- What you will do:
Give the lines below as a Markdown table with two columns, Row and Line, numbering each nonblank line in order and omitting blank lines.

- Data records:
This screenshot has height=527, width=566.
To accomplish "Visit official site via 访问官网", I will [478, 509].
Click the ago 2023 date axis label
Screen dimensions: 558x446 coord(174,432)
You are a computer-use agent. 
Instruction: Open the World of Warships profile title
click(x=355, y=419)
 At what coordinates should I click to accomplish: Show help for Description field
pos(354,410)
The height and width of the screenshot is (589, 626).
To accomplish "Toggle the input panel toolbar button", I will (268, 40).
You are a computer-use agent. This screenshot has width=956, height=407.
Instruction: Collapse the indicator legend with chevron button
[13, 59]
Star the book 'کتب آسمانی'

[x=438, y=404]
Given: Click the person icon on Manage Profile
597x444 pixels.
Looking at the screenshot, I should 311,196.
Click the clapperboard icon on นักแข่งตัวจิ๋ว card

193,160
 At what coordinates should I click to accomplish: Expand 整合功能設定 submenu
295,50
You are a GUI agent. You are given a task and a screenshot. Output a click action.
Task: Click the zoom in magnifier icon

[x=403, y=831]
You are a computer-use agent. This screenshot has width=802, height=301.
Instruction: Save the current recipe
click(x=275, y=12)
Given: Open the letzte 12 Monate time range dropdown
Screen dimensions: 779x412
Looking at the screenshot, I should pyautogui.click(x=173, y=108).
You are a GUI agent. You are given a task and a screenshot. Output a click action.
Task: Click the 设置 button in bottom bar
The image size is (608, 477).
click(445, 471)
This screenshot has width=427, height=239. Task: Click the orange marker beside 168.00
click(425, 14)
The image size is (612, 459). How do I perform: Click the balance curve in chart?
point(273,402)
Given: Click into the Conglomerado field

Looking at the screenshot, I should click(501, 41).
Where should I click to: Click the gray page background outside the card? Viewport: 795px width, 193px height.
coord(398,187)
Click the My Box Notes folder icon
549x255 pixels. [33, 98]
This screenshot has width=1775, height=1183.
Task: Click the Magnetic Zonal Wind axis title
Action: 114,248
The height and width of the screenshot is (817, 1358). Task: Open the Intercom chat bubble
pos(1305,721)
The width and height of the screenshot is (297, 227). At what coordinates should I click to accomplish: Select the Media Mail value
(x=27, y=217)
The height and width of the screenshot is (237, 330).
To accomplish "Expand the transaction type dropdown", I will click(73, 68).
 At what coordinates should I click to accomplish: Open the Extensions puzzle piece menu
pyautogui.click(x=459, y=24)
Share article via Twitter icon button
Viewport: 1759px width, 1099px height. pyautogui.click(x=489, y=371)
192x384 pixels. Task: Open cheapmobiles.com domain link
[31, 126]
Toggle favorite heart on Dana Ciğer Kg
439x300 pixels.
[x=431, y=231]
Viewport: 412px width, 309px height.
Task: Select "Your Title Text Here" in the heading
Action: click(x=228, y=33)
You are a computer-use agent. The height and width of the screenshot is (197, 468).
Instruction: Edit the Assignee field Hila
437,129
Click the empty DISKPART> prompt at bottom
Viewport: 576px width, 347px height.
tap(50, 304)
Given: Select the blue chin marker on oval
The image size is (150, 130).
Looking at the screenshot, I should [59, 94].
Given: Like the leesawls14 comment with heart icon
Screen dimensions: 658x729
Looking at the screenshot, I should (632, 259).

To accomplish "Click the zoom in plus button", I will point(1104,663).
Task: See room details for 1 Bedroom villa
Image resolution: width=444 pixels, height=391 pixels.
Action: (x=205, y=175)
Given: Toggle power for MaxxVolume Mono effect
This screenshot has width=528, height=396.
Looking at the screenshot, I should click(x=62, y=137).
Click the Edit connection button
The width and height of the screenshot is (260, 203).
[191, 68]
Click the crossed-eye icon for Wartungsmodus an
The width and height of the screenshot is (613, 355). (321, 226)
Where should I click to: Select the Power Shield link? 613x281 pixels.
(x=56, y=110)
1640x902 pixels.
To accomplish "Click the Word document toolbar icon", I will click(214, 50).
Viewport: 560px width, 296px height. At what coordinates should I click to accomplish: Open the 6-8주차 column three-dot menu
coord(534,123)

- Result of the task:
| Row | Line |
|---|---|
| 1 | This screenshot has height=527, width=566. |
| 2 | To accomplish "Visit official site via 访问官网", I will [478, 509]. |
| 3 | Click the ago 2023 date axis label |
| 4 | Screen dimensions: 558x446 coord(174,432) |
| 5 | You are a computer-use agent.  |
| 6 | Instruction: Open the World of Warships profile title |
| 7 | click(x=355, y=419) |
| 8 |  At what coordinates should I click to accomplish: Show help for Description field |
| 9 | pos(354,410) |
| 10 | The height and width of the screenshot is (589, 626). |
| 11 | To accomplish "Toggle the input panel toolbar button", I will (268, 40). |
| 12 | You are a computer-use agent. This screenshot has width=956, height=407. |
| 13 | Instruction: Collapse the indicator legend with chevron button |
| 14 | [13, 59] |
| 15 | Star the book 'کتب آسمانی' |
| 16 | [x=438, y=404] |
| 17 | Given: Click the person icon on Manage Profile |
| 18 | 597x444 pixels. |
| 19 | Looking at the screenshot, I should 311,196. |
| 20 | Click the clapperboard icon on นักแข่งตัวจิ๋ว card |
| 21 | 193,160 |
| 22 |  At what coordinates should I click to accomplish: Expand 整合功能設定 submenu |
| 23 | 295,50 |
| 24 | You are a GUI agent. You are given a task and a screenshot. Output a click action. |
| 25 | Task: Click the zoom in magnifier icon |
| 26 | [x=403, y=831] |
| 27 | You are a computer-use agent. This screenshot has width=802, height=301. |
| 28 | Instruction: Save the current recipe |
| 29 | click(x=275, y=12) |
| 30 | Given: Open the letzte 12 Monate time range dropdown |
| 31 | Screen dimensions: 779x412 |
| 32 | Looking at the screenshot, I should pyautogui.click(x=173, y=108). |
| 33 | You are a GUI agent. You are given a task and a screenshot. Output a click action. |
| 34 | Task: Click the 设置 button in bottom bar |
| 35 | The image size is (608, 477). |
| 36 | click(445, 471) |
| 37 | This screenshot has width=427, height=239. Task: Click the orange marker beside 168.00 |
| 38 | click(425, 14) |
| 39 | The image size is (612, 459). How do I perform: Click the balance curve in chart? |
| 40 | point(273,402) |
| 41 | Given: Click into the Conglomerado field |
| 42 | Looking at the screenshot, I should click(501, 41). |
| 43 | Where should I click to: Click the gray page background outside the card? Viewport: 795px width, 193px height. |
| 44 | coord(398,187) |
| 45 | Click the My Box Notes folder icon |
| 46 | 549x255 pixels. [33, 98] |
| 47 | This screenshot has width=1775, height=1183. |
| 48 | Task: Click the Magnetic Zonal Wind axis title |
| 49 | Action: 114,248 |
| 50 | The height and width of the screenshot is (817, 1358). Task: Open the Intercom chat bubble |
| 51 | pos(1305,721) |
| 52 | The width and height of the screenshot is (297, 227). At what coordinates should I click to accomplish: Select the Media Mail value |
| 53 | (x=27, y=217) |
| 54 | The height and width of the screenshot is (237, 330). |
| 55 | To accomplish "Expand the transaction type dropdown", I will click(73, 68). |
| 56 |  At what coordinates should I click to accomplish: Open the Extensions puzzle piece menu |
| 57 | pyautogui.click(x=459, y=24) |
| 58 | Share article via Twitter icon button |
| 59 | Viewport: 1759px width, 1099px height. pyautogui.click(x=489, y=371) |
| 60 | 192x384 pixels. Task: Open cheapmobiles.com domain link |
| 61 | [31, 126] |
| 62 | Toggle favorite heart on Dana Ciğer Kg |
| 63 | 439x300 pixels. |
| 64 | [x=431, y=231] |
| 65 | Viewport: 412px width, 309px height. |
| 66 | Task: Select "Your Title Text Here" in the heading |
| 67 | Action: click(x=228, y=33) |
| 68 | You are a computer-use agent. The height and width of the screenshot is (197, 468). |
| 69 | Instruction: Edit the Assignee field Hila |
| 70 | 437,129 |
| 71 | Click the empty DISKPART> prompt at bottom |
| 72 | Viewport: 576px width, 347px height. |
| 73 | tap(50, 304) |
| 74 | Given: Select the blue chin marker on oval |
| 75 | The image size is (150, 130). |
| 76 | Looking at the screenshot, I should [59, 94]. |
| 77 | Given: Like the leesawls14 comment with heart icon |
| 78 | Screen dimensions: 658x729 |
| 79 | Looking at the screenshot, I should (632, 259). |
| 80 | To accomplish "Click the zoom in plus button", I will point(1104,663). |
| 81 | Task: See room details for 1 Bedroom villa |
| 82 | Image resolution: width=444 pixels, height=391 pixels. |
| 83 | Action: (x=205, y=175) |
| 84 | Given: Toggle power for MaxxVolume Mono effect |
| 85 | This screenshot has width=528, height=396. |
| 86 | Looking at the screenshot, I should click(x=62, y=137). |
| 87 | Click the Edit connection button |
| 88 | The width and height of the screenshot is (260, 203). |
| 89 | [191, 68] |
| 90 | Click the crossed-eye icon for Wartungsmodus an |
| 91 | The width and height of the screenshot is (613, 355). (321, 226) |
| 92 | Where should I click to: Select the Power Shield link? 613x281 pixels. |
| 93 | (x=56, y=110) |
| 94 | 1640x902 pixels. |
| 95 | To accomplish "Click the Word document toolbar icon", I will click(214, 50). |
| 96 | Viewport: 560px width, 296px height. At what coordinates should I click to accomplish: Open the 6-8주차 column three-dot menu |
| 97 | coord(534,123) |